## RECORDS PROVIDED
--- START ---

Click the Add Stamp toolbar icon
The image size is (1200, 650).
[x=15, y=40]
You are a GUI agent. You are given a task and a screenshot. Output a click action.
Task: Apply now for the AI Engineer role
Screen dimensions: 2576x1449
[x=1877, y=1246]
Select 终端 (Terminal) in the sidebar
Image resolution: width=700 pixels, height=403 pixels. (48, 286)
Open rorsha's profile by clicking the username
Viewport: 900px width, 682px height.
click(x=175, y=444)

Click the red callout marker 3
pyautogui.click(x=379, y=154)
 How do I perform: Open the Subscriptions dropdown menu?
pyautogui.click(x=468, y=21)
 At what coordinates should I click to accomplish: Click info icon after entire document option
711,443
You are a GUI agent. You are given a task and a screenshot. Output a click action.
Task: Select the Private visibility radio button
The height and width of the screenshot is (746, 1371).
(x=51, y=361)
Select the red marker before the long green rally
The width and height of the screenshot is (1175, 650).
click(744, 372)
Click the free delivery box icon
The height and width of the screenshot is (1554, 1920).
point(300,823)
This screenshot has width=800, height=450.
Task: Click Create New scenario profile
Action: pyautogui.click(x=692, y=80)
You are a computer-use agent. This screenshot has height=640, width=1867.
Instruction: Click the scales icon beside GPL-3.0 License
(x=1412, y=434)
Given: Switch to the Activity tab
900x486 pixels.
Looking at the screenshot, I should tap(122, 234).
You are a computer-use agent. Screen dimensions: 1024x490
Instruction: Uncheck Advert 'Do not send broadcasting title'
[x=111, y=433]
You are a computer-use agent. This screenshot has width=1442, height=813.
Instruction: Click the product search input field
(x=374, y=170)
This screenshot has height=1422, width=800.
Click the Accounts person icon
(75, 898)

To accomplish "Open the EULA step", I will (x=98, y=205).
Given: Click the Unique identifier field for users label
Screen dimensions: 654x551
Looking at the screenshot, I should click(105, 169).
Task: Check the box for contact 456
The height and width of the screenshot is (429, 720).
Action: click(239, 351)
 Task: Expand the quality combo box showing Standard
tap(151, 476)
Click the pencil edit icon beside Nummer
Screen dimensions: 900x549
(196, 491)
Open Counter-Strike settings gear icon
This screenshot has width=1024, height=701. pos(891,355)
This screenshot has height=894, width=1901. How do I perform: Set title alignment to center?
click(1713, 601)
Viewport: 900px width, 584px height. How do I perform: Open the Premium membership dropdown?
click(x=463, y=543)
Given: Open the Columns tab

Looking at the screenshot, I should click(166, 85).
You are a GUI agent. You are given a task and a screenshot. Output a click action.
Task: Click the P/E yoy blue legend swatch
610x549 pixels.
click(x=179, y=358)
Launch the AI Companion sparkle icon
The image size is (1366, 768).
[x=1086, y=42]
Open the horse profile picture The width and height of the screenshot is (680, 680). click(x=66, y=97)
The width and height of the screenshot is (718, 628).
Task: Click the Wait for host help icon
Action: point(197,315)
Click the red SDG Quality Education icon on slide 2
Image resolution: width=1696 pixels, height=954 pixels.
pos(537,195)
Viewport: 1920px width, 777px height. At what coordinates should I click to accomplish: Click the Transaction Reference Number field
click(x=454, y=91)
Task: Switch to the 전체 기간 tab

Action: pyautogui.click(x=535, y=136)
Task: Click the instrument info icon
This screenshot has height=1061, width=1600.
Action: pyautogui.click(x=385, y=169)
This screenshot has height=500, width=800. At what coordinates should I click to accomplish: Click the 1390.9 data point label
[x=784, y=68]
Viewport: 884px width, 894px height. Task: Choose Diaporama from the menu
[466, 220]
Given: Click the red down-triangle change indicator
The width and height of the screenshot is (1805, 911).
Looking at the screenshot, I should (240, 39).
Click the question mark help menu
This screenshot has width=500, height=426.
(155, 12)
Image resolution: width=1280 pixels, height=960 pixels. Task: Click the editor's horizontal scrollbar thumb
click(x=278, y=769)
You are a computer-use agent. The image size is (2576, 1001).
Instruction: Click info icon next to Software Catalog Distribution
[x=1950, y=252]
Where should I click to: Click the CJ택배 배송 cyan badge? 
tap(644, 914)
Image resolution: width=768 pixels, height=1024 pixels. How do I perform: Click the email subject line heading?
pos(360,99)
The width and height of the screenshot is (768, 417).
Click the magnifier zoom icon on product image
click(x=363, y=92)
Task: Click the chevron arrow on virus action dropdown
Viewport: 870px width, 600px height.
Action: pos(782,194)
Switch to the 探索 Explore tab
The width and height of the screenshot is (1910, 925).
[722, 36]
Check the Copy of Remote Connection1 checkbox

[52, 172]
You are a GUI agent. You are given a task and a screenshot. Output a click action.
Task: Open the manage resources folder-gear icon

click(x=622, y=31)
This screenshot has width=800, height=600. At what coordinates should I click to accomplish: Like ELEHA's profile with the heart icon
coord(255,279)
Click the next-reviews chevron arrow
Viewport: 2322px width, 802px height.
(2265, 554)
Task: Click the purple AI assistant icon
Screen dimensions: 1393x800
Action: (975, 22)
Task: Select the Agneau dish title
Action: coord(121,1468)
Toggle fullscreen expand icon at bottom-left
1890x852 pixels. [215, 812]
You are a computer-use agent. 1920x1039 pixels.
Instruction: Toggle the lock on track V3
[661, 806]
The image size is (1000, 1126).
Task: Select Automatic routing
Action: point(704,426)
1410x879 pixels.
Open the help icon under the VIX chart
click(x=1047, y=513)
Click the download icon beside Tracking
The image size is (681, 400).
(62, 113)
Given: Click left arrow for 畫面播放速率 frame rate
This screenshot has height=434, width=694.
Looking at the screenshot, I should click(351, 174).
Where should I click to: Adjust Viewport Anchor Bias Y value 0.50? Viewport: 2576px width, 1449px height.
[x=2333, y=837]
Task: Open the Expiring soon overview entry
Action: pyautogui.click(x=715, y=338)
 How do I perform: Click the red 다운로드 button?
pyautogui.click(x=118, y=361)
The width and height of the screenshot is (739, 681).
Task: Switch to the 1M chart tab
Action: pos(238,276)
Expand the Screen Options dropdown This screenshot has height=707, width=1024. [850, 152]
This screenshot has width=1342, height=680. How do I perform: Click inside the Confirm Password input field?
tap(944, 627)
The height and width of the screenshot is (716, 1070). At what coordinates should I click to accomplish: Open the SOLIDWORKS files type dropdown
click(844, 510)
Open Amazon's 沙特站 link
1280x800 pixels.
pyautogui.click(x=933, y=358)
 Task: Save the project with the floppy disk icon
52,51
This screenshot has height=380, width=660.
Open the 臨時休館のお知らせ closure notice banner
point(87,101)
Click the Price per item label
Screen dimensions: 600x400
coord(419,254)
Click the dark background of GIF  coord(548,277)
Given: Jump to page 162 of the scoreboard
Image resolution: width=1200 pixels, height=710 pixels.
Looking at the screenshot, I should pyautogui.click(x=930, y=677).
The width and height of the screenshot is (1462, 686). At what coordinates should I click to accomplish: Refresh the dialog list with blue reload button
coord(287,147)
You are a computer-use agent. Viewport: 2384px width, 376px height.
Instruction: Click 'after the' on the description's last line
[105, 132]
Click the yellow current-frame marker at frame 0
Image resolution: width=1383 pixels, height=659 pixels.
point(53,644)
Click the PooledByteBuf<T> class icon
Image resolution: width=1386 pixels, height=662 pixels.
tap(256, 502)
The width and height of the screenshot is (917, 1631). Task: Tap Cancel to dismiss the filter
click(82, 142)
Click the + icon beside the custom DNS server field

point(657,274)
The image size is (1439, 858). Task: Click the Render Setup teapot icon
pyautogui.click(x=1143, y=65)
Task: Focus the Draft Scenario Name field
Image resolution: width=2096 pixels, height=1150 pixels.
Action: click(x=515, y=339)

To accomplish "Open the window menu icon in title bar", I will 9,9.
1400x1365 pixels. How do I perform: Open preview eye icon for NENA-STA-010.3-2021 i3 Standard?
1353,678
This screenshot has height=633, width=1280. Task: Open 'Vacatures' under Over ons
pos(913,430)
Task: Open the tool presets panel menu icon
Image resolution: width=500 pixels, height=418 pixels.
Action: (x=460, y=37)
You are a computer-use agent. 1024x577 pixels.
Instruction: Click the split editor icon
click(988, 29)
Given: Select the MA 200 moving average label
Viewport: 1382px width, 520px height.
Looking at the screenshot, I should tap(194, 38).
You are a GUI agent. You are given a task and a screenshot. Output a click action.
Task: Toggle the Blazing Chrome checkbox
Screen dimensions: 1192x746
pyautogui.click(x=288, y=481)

--- END ---

## EXERCISE DESCRIPTION
Please state how many lines hold the string "frame" in the listing above, giving the figure alone.

## TASK ANSWER
2